How long is “The Glass Oracle”?

“The Glass Oracle” runs approximately 12 minutes at an average adult reading pace, totalling around 2,400 words of story prose.

What are oracle figures in mythology?

Oracle figures appear across virtually every mythological tradition. The most famous are the Greek oracles, particularly the Pythia at Delphi, who spoke the words of Apollo from a tripod over a chasm in the earth. Norse tradition has the völva, a seeress who could be summoned to speak prophecy. Many traditions position the oracle not as someone who knows the future, but as someone who sits at a threshold — between the living and the dead, the known and the unknowable — and simply reports what crosses it.

Why do mirrors feature so often in supernatural fiction?

Mirrors have accumulated centuries of folklore and superstition: breaking one brings seven years of bad luck, covering them after a death prevents the soul from being trapped, vampires cast no reflection. In fiction, the mirror functions as a liminal object — a surface that shows a world that is almost identical to ours but not quite. That almost is where fiction locates its dread. The mirror double, the figure seen in a reflection that should not be there, taps into something very old about how we understand the self and its shadow.

Where can I read more mystical horror on Portal Avalon?

The full Mystical Horror collection is available at portal-avalon.top/category/mystical/ and includes stories spanning Victorian occultism, folk magic, oracles, and the horror of objects. New stories are published regularly.

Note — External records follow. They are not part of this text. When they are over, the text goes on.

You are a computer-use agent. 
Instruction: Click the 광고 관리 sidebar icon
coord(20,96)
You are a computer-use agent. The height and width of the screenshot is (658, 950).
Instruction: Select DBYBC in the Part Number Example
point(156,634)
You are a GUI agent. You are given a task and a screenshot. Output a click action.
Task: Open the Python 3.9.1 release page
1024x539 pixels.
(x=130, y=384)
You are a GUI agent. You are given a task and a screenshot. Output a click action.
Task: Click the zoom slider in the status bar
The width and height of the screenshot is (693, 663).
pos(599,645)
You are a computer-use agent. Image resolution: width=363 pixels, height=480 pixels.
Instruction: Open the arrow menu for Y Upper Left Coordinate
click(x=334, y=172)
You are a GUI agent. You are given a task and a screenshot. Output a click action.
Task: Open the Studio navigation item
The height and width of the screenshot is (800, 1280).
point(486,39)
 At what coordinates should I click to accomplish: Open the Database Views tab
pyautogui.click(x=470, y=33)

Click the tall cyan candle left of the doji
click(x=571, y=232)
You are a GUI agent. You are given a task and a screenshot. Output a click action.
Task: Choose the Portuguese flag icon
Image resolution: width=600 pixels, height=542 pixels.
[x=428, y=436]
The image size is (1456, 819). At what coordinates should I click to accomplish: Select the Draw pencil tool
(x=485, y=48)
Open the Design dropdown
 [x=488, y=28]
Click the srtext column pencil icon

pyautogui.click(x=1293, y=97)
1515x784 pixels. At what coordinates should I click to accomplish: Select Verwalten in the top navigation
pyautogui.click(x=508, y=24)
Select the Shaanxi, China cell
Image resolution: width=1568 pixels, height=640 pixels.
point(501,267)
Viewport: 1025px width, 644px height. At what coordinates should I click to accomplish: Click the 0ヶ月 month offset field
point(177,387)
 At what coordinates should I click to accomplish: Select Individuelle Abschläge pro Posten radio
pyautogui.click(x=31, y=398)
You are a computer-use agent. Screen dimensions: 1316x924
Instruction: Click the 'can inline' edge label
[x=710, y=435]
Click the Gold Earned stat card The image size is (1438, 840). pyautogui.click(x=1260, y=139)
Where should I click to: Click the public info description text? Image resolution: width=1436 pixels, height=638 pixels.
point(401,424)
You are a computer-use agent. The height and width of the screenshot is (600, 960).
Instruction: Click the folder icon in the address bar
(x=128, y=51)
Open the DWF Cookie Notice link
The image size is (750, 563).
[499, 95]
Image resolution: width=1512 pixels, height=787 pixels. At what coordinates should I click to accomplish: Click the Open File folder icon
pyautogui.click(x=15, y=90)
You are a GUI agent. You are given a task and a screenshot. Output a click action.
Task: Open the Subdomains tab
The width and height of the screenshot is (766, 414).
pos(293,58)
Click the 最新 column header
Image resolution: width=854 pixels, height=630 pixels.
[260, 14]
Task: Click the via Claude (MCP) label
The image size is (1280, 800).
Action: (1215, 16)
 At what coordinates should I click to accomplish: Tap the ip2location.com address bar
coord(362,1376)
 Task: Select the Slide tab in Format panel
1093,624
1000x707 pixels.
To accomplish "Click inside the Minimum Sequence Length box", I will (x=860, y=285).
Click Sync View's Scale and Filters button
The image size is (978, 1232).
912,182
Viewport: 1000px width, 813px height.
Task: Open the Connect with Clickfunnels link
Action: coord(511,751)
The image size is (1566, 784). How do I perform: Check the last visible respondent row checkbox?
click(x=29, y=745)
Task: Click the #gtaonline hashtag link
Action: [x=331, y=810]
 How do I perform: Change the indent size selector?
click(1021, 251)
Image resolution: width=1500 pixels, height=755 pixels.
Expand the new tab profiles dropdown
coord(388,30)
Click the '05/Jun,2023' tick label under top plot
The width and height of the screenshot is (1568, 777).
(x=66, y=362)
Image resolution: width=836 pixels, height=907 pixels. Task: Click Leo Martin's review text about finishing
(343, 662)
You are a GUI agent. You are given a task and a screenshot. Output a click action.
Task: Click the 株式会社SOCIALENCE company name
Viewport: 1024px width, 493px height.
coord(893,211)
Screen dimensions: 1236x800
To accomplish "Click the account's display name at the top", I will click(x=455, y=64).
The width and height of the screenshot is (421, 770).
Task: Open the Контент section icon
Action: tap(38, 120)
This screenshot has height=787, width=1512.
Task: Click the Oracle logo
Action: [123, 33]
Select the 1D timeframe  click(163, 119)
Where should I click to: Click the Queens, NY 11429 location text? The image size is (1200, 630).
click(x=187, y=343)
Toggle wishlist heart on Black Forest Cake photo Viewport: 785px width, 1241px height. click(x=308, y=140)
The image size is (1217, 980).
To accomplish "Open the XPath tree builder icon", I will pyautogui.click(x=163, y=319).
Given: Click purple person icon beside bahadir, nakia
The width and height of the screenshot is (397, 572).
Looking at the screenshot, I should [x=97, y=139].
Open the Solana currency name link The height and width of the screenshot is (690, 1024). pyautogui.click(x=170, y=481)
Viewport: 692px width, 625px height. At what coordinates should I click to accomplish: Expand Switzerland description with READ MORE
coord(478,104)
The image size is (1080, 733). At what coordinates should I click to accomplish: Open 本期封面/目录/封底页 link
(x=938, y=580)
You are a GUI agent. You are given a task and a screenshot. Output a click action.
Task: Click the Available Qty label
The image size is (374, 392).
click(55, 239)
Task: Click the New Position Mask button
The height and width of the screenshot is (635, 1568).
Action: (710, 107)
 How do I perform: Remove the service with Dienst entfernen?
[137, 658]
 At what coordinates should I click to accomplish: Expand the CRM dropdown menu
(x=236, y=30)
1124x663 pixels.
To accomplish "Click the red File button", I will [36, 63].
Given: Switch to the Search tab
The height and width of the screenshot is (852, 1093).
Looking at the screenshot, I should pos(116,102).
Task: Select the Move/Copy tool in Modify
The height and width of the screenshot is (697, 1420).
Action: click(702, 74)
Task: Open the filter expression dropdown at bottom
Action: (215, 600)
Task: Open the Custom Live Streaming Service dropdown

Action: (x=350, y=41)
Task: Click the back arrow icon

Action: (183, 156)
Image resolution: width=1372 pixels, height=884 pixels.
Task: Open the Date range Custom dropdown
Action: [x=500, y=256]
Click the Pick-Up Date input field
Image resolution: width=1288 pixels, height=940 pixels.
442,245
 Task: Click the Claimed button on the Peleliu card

What does a restorer do in an auction house context?

A conservator or restorer in an auction context is responsible for assessing the physical condition of objects before sale, cleaning and stabilising them where appropriate, and producing condition reports that inform both the sale price and the buyer’s understanding of what they are acquiring. The role requires intimate, sustained engagement with objects — often alone, in quiet rooms, over long periods — which is precisely the condition the story exploits.